Supplied records:
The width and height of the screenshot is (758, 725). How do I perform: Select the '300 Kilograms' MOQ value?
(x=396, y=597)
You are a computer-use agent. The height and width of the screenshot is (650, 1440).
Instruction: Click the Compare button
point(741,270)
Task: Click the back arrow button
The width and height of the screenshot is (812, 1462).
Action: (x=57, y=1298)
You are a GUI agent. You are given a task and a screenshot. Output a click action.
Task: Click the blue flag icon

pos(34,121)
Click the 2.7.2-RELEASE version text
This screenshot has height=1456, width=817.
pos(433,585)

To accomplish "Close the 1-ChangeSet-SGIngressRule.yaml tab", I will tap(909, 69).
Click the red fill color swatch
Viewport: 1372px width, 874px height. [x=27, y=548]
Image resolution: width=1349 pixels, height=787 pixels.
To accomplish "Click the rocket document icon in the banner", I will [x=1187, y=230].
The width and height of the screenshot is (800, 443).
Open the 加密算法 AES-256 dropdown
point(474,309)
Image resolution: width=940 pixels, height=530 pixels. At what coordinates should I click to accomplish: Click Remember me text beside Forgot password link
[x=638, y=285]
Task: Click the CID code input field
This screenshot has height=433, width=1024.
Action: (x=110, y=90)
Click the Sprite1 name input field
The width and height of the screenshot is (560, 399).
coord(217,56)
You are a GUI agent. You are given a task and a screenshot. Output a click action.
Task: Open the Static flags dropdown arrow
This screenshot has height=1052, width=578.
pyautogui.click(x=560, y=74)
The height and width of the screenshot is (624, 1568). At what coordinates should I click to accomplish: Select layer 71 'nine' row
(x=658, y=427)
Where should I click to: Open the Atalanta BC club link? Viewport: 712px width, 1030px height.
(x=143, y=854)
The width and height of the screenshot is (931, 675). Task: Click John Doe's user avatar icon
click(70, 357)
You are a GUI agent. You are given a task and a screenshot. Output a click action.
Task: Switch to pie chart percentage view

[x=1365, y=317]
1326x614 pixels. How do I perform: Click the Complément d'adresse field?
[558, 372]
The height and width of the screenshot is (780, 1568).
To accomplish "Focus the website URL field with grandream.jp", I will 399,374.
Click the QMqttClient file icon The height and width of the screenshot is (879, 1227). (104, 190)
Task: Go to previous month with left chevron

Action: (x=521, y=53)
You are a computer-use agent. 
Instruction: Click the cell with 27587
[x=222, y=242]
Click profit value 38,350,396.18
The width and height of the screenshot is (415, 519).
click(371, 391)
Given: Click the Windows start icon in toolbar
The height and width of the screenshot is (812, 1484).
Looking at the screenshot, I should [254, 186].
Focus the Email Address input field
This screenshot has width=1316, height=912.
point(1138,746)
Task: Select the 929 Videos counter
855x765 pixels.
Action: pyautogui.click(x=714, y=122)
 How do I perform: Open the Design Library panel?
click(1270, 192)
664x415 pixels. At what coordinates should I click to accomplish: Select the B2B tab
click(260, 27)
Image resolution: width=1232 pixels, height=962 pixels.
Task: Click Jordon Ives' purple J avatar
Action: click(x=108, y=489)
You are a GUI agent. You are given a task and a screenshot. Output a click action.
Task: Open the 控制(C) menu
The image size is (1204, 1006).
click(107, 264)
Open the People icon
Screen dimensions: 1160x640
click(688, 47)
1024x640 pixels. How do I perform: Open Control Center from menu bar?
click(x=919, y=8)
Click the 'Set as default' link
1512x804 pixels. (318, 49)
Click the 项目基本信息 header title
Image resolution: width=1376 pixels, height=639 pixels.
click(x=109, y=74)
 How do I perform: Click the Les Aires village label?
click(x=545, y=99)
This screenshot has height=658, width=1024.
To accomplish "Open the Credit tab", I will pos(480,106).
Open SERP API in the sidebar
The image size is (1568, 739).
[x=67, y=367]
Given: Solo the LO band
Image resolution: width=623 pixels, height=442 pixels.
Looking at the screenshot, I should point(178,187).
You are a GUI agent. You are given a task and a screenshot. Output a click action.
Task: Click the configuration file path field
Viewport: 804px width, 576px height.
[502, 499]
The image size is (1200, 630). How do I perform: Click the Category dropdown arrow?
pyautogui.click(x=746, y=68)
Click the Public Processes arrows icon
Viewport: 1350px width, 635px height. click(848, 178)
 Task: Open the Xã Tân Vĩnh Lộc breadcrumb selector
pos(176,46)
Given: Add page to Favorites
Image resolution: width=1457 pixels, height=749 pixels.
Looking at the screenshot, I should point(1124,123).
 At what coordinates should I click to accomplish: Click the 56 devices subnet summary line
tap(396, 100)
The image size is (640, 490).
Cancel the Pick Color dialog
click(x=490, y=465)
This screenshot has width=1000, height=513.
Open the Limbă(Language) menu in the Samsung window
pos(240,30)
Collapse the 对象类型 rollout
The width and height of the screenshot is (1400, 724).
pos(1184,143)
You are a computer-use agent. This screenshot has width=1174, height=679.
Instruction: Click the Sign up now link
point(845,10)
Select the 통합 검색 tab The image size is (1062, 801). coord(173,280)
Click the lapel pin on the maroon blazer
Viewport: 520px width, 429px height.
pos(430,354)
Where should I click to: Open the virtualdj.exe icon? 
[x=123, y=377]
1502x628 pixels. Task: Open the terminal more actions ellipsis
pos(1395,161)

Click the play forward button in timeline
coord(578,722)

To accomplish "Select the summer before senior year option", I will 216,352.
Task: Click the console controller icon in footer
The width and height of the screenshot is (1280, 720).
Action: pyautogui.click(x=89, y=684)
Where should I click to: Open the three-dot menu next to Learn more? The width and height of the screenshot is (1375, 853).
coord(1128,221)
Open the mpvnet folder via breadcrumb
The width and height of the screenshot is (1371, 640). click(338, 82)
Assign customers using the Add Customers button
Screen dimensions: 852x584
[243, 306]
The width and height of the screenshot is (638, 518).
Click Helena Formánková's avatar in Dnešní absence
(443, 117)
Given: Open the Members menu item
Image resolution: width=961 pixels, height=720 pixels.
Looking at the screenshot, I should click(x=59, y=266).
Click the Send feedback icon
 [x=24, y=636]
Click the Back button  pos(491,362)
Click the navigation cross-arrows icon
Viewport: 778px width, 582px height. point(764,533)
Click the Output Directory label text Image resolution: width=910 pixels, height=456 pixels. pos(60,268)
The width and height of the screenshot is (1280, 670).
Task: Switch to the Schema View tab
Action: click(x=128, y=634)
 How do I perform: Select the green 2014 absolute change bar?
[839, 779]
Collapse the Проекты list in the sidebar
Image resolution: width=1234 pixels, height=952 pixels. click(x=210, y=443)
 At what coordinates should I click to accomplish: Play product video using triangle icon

The problem: Check each line of the data for "input". Copy the lines where it turns up.

Your response:
Task: Click the CID code input field
Click the Sprite1 name input field
Focus the Email Address input field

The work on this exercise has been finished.